# PROBLEM DETAILS
Find "Task: Open the covidSLO application link", then copy its line and every later line of the entries exactly through the end, leaving all pictures out.

# DATA LISTING
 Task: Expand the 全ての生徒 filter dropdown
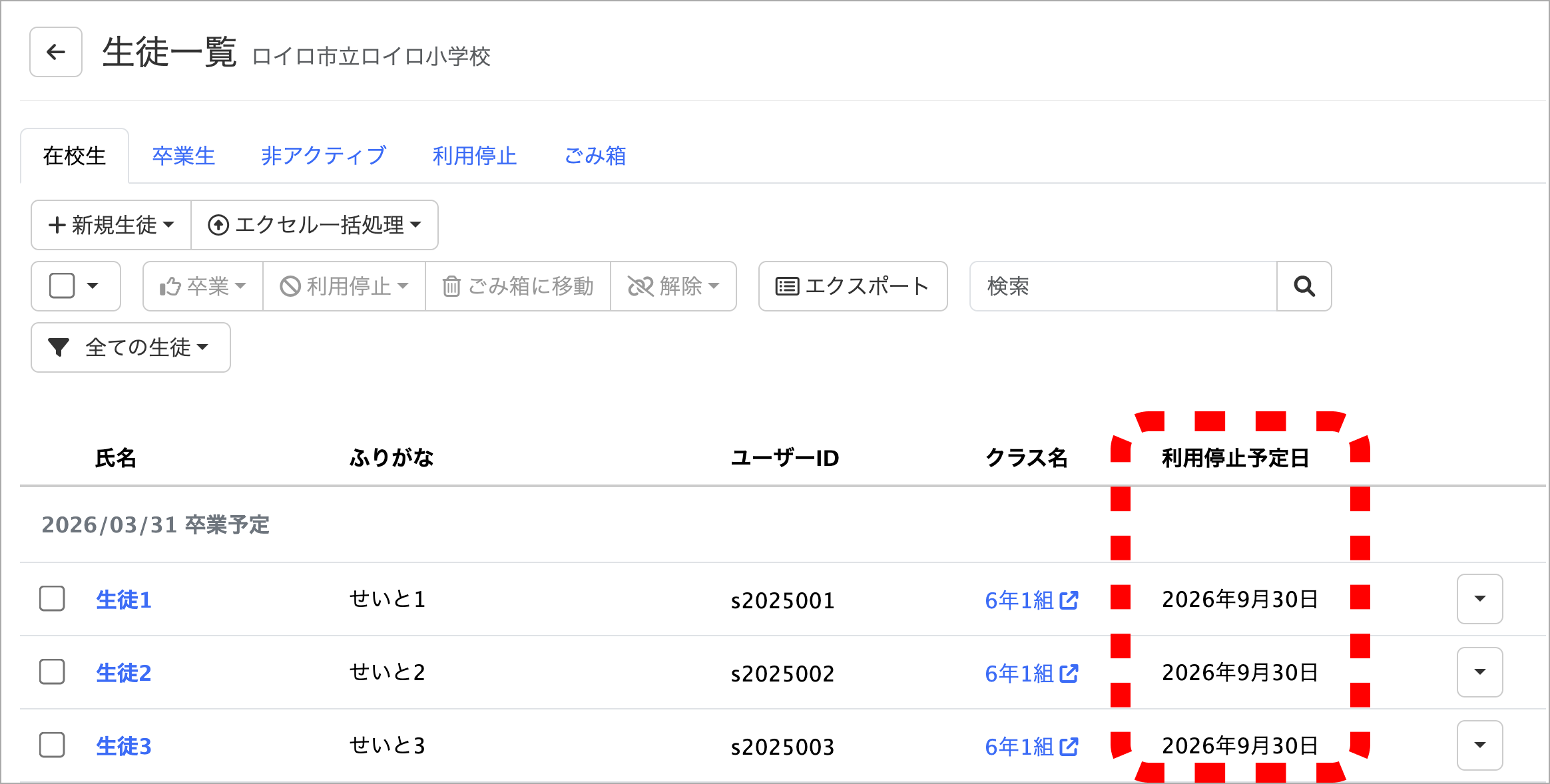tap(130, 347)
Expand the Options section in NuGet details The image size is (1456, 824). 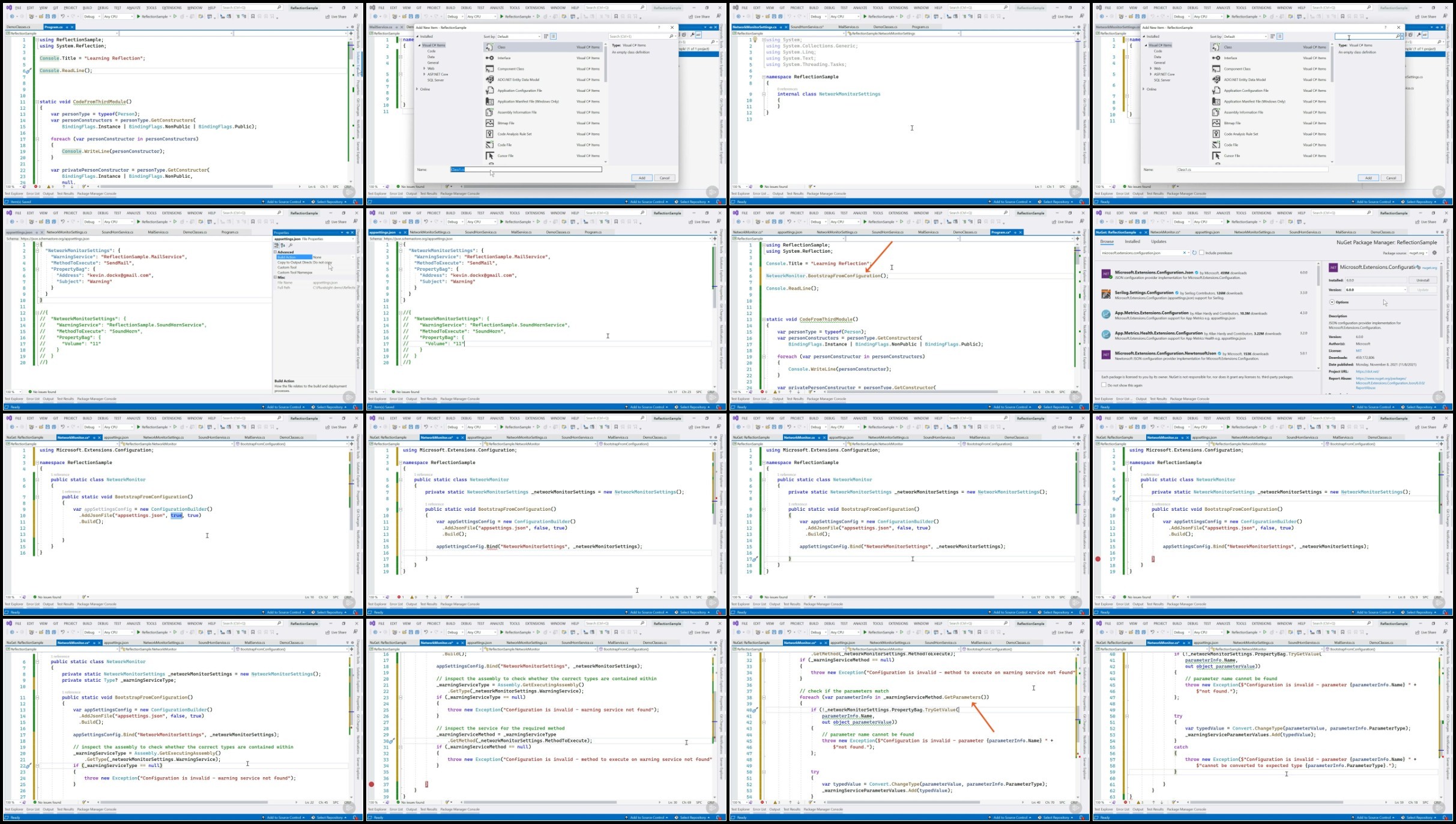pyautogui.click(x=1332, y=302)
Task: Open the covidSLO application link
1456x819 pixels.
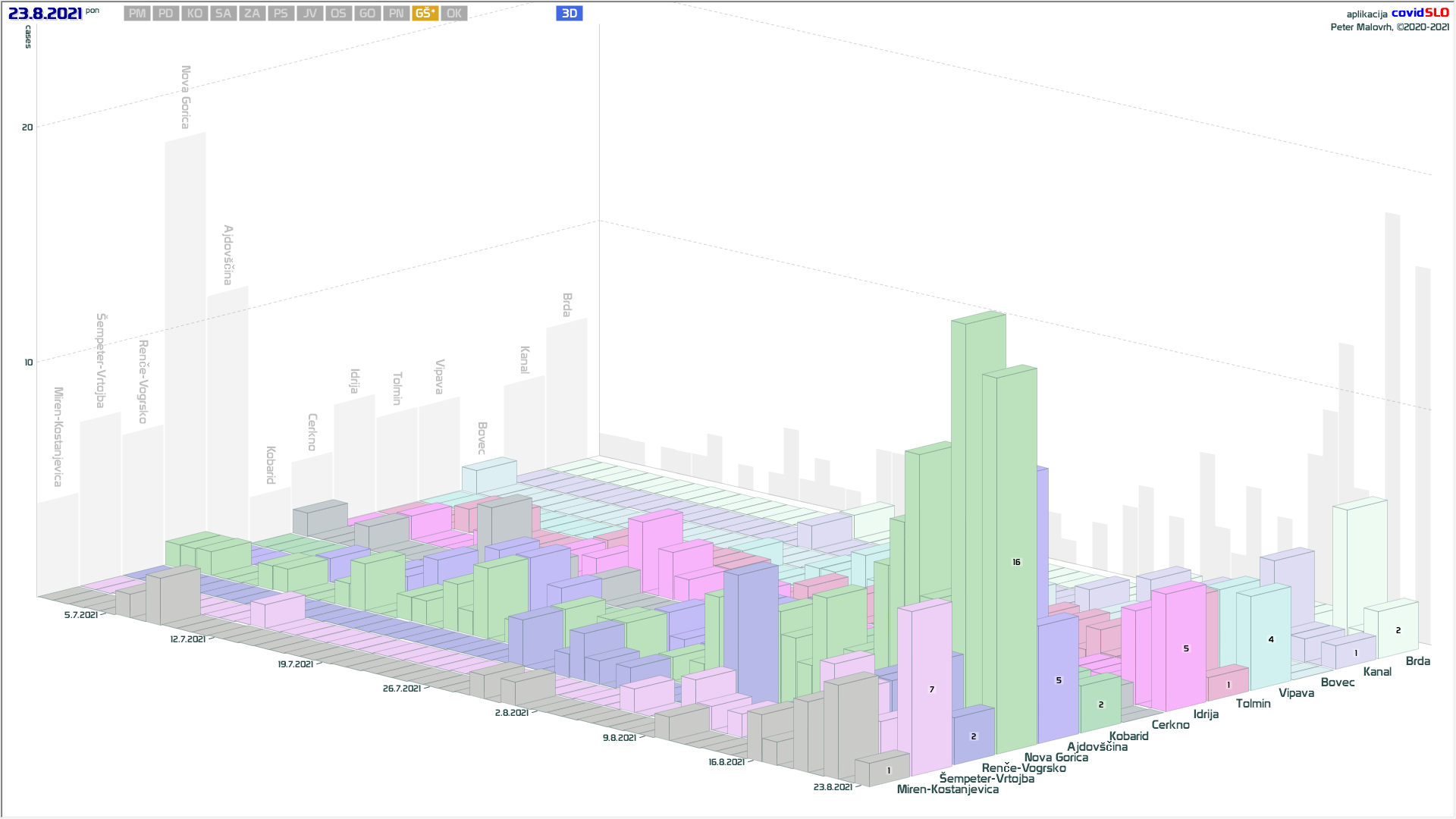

# FINISHED TASK
Task: Open the covidSLO application link
1456x819 pixels.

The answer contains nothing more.